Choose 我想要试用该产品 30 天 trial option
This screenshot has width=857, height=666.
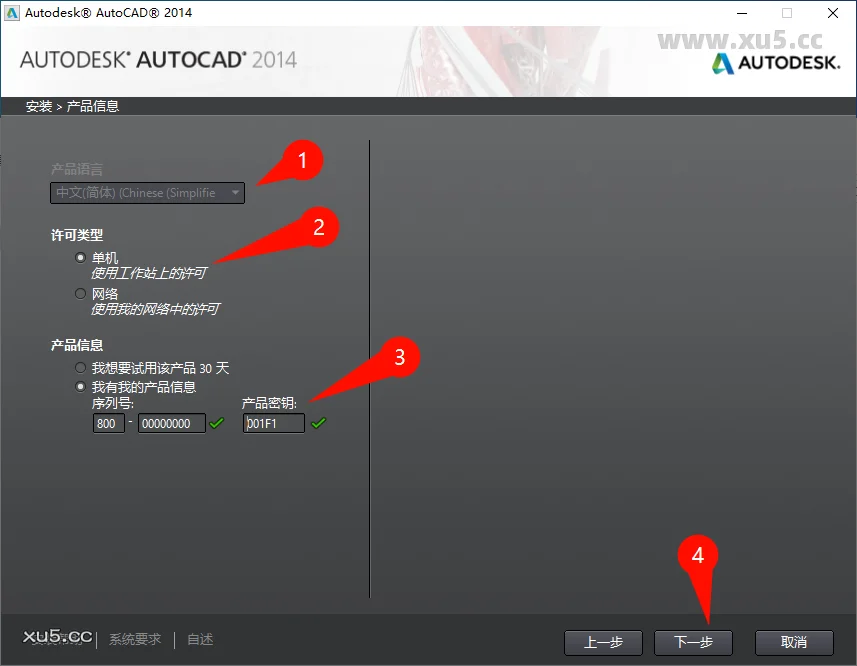pyautogui.click(x=81, y=368)
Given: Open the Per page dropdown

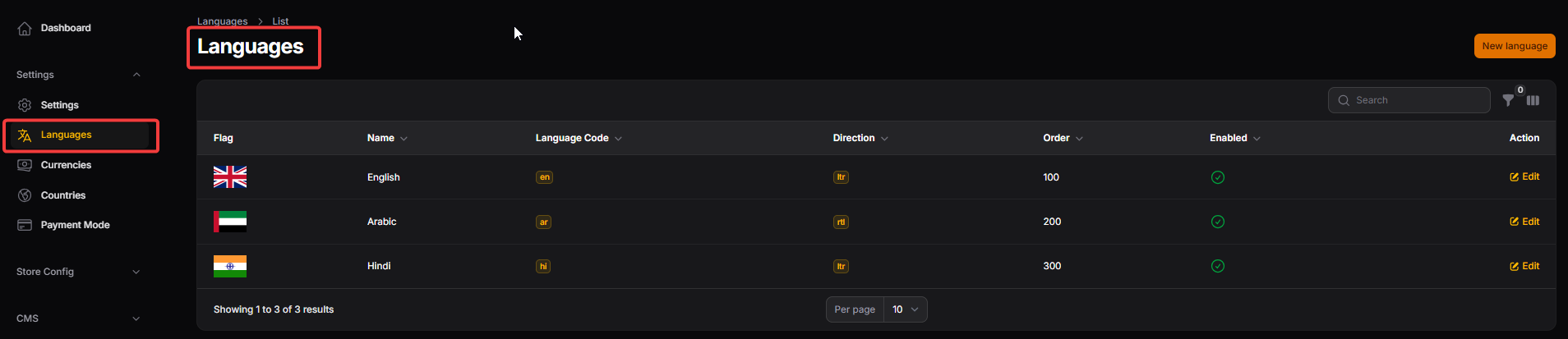Looking at the screenshot, I should (x=905, y=309).
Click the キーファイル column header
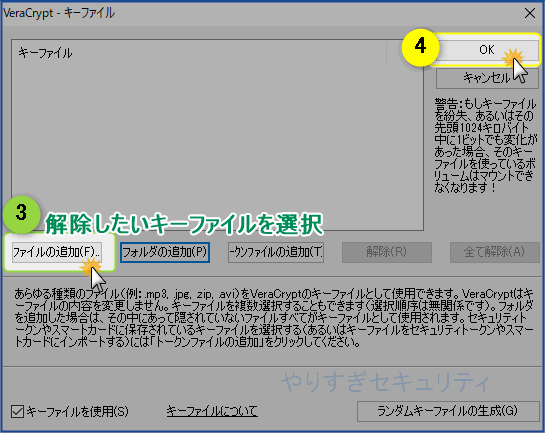This screenshot has height=433, width=545. click(x=199, y=53)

::::

**Task details:** Return the material word for word. Pictures are not part of the copy.

**Answer below:**
Choose 我想要试用该产品 30 天 trial option
This screenshot has width=857, height=666.
pyautogui.click(x=81, y=368)
Given: Open the Per page dropdown

Looking at the screenshot, I should (x=905, y=309).
Click the キーファイル column header
This screenshot has height=433, width=545. click(x=199, y=53)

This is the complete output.